Acusan abuso de los policías municipales

Una delgada camiseta y pantalones de mezclilla roídos de las rodillas son lo único que cubre a Willy del frío de la mañana, aunque eso no le preocupa tanto como la tos de Samantha, que le comenzó desde la madrugada.

Es una chiquilla de ojos grandes y vestidito rojo que, obediente, se mantiene sentada en la vía del tren mientras su padre pide monedas para seguir su camino a los Estados Unidos.

La neblina apenas se comienza a disipar y él, con una sonrisa y brincando sobre un pie, trata de hacer gracias para ganar la consideración de los automovilistas en el crucero de Bojay que comparte con otros cuatro migrantes procedentes de Honduras.

Recelosos, se cuidan la espalda, luego del susto de antenoche al ser asaltados por una camioneta azul con letreros que decían Policía Municipal, sin otro detalle más.

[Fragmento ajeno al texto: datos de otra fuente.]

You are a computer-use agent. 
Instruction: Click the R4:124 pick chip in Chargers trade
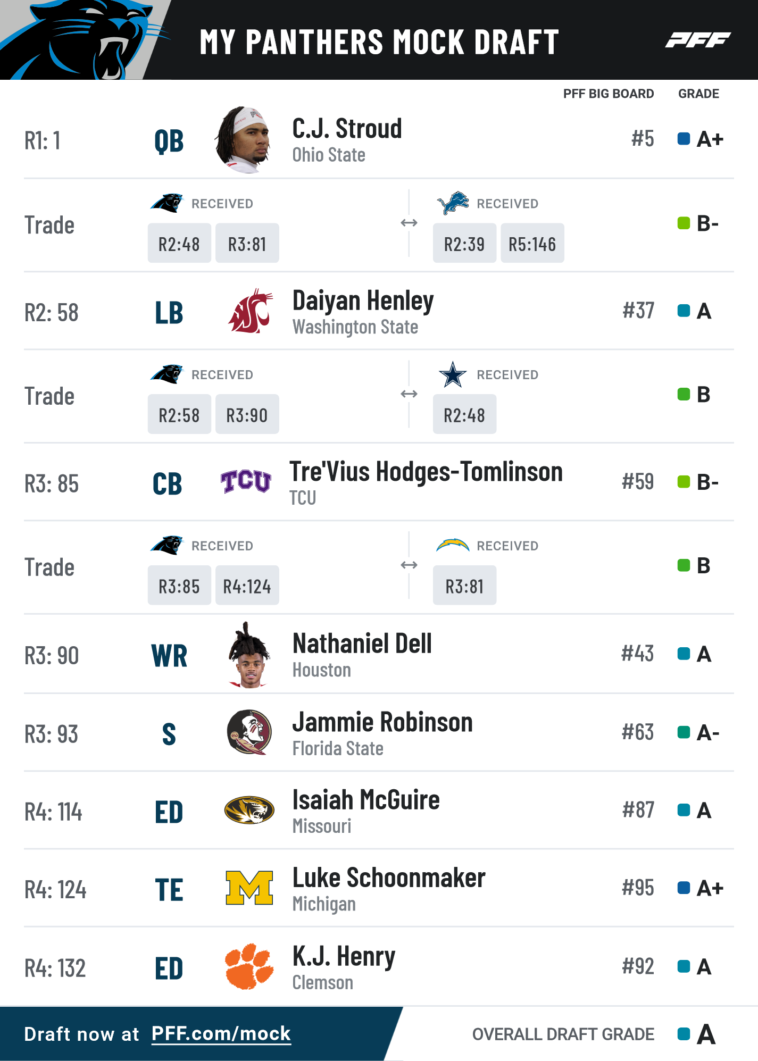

“Nos tiraron al piso sobre la vía, los chin… cortaron cartucho en nuestras orejas y nos bolsearon”, se llevaron monedas, credenciales, recuerditos, medallitas de oro y demás.

El grito enérgico de Willy para que no lastimaran a su hija de tres años fue motivo para escuchar la amenaza: “no te pongas pendejo, porque te la quitamos y termina en el DIF, a ver qué haces”.

Sometidos y espantados por el corte de cartucho, hicieron todo lo que les pidieron, menos guardar silencio.

Eran cuatro, tres de ellos regordetes y un flaco que daba órdenes. La camioneta de policía no tenía identificación de a qué municipio pertenecía.
Ya por la mañana se quejaron con agentes de la Policía Estatal, según decía la camioneta, y éstos sólo le dijeron que como estaban de forma ilegal en el país, que se quedaran callados, “antes no los mataron, den gracias”, nos dijeron.

Willy es originario de El Progreso, allá en Honduras, en un caserío asentado a la orilla del río Ulúa, donde vivía de la pesca y los jornales agrícolas.
Ya en confianza, muestra su preocupación por su esposa Sula, a quien vio la última vez hace dos semanas en una estación de Veracruz. “Levantó una camiseta llorando, se cayó y no alcanzó La Bestia”. Ellos, Samantha y Willy iban colgados de la escalerilla.

Aunque paisanos de ellos le dijeron que ya va adelantada y que lo espera en Guanajuato sobre la misma vía. La chiquilla levanta las manos y le avisa que viene el tren a sus espaldas.

Fueron más de 920 los inmigrantes centroamericanos detenidos en Hidalgo durante 2015, según cifras preliminares del INM, quienes son repatriados luego de ser enviados a las oficinas centrales en la Ciudad de México.

Viajan a bordo del tren de Ferrosur procedente del sur del país, con dirección a la Ciudad de México.

En la estación de Irolo, en Tepeapulco, es donde se realiza el mayor número de detenciones de los más de mil inmigrantes que llegan a cruzar por Hidalgo.